Jilly Cooper, Trailblazing Novelist Behind David Tennant’s Rivals, Dies at 88

Dame Jilly Cooper, the English author and journalist best known for the 38-year-spanning Rutshire Chronicles and the novel behind the David Tennant-led Rivals, has died at 88, shocking loved ones and fans who grew up with her iconic stories.
Sad news out of the UK: Dame Jilly Cooper, the grand dame of gleefully scandalous country-house sagas and the mind behind Rupert Campbell-Black, has died at 88 after a fall. It hits especially hard given how freshly her work was back in the spotlight this year.
The news
Cooper died on Sunday morning, October 5, following a fatal fall. The Rutshire Chronicles author had one of those careers that quietly ran the table for decades, and the loss clearly blindsided her family.
"Mum was the shining light in all of our lives. Her love for all of her family and friends knew no bounds. Her unexpected death has come as a complete shock."
"We are so proud of everything she achieved in her life and can’t begin to imagine life without her infectious smile and laughter all around us."
— Felix and Emily Cooper
The books that made her Jilly Cooper
Cooper was best known for the Rutshire Chronicles, a sprawling, wildly popular series she built over 38 years. If you ever picked up a paperback on holiday that had horses, heiresses, and people behaving badly, there is a non-zero chance it was one of these. The heavy hitters: 'Riders,' 'Mount!,' and 'Polo,' with the show-jumping lothario Rupert Campbell-Black cutting a path through them all.
From page to Disney+
Her 1988 novel 'Rivals' finally made the jump to TV in 2024, landing at Disney+. Inside baseball note: Cooper did not just wave from the sidelines; she signed on as an executive producer in her final years, which is a cool full-circle moment you do not always see with legacy authors.

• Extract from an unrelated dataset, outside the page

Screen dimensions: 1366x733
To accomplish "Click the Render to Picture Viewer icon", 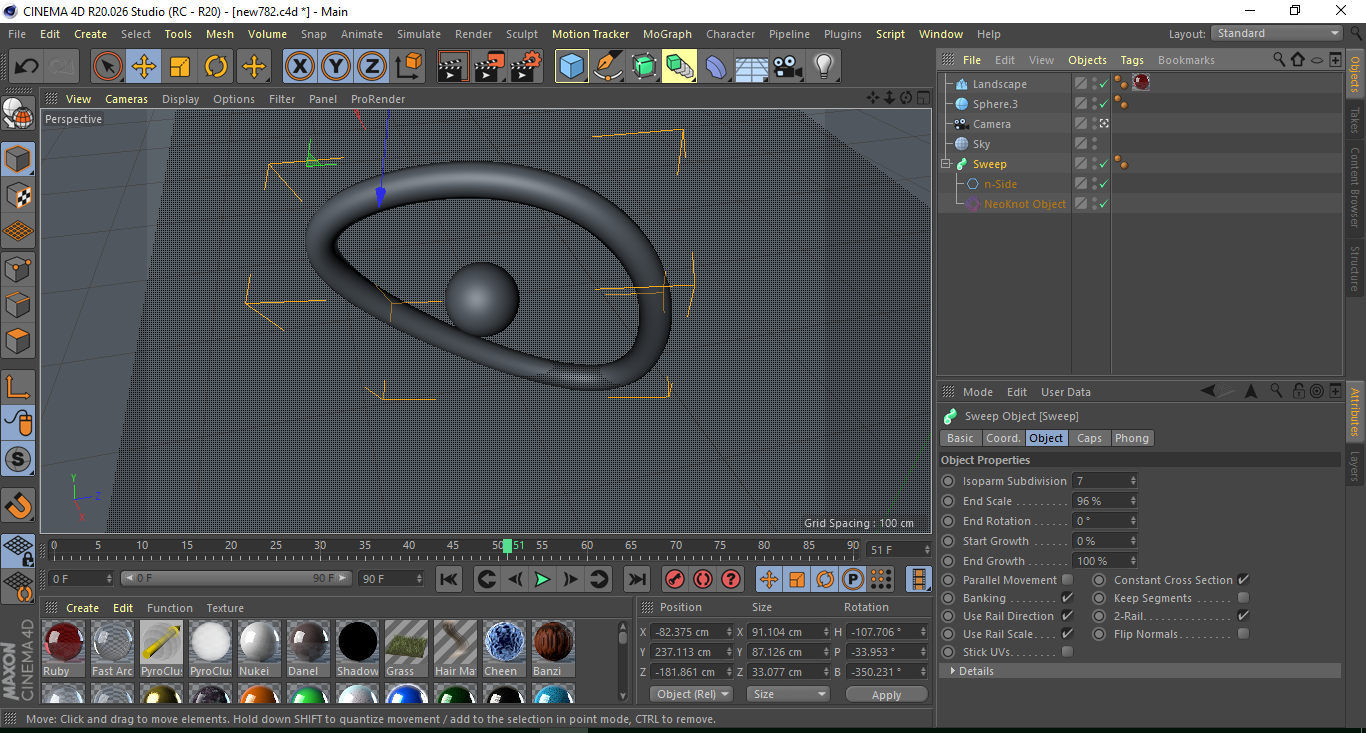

The series centers on the clash between Rupert Campbell-Black and TV boss Tony Baddingham in the county of Rutshire, with a cast led by David Tennant, Alex Hassell, Bella MacLean, Aidan Turner, and Emily Atack.
How she got here
Before the novels turned her into shorthand for a certain kind of glossy British romp, Cooper cut her teeth in journalism. She started at a local paper in 1956, did a stint in PR, and then wrote for the Sunday Times and the Mail on Sunday. Her first non-fiction book, 'How To Stay Married,' arrived in 1969. Only then did the full-throttle fiction era begin.
Tributes
Her longtime agent Felicity Blunt summed up the cultural footprint pretty neatly, calling it the privilege of her career to work with someone who has shaped how people talk and read for more than fifty years, and noting that, yes, Rupert Campbell-Black remains the havoc-making poster boy for the Rutshire saga.
What to know at a glance
- Dame Jilly Cooper, English author and journalist, has died at 88 after a fall on Sunday morning, October 5.
- Signature work: the Rutshire Chronicles, built over 38 years, including 'Riders,' 'Mount!,' and 'Polo.'
- 'Rivals' (1988) was adapted by Disney+ in 2024; Cooper served as an executive producer.
- 'Rivals' centers on Rupert Campbell-Black vs. Tony Baddingham in Rutshire; cast includes David Tennant, Alex Hassell, Bella MacLean, Aidan Turner, and Emily Atack.
- Career roots: began in 1956 at a local newspaper; worked in PR; wrote for the Sunday Times and the Mail on Sunday.
- First non-fiction book: 'How To Stay Married' (1969).
- Family: children Felix and Emily shared a statement praising her boundless love and calling her death a shock.
Cooper leaves behind a very specific, very influential slice of British pop culture: glamorous, gossipy, horsey, and knowingly outrageous. And whether you were in it for the show jumping, the social climbing, or just Rupert being Rupert, there was nobody else quite like her.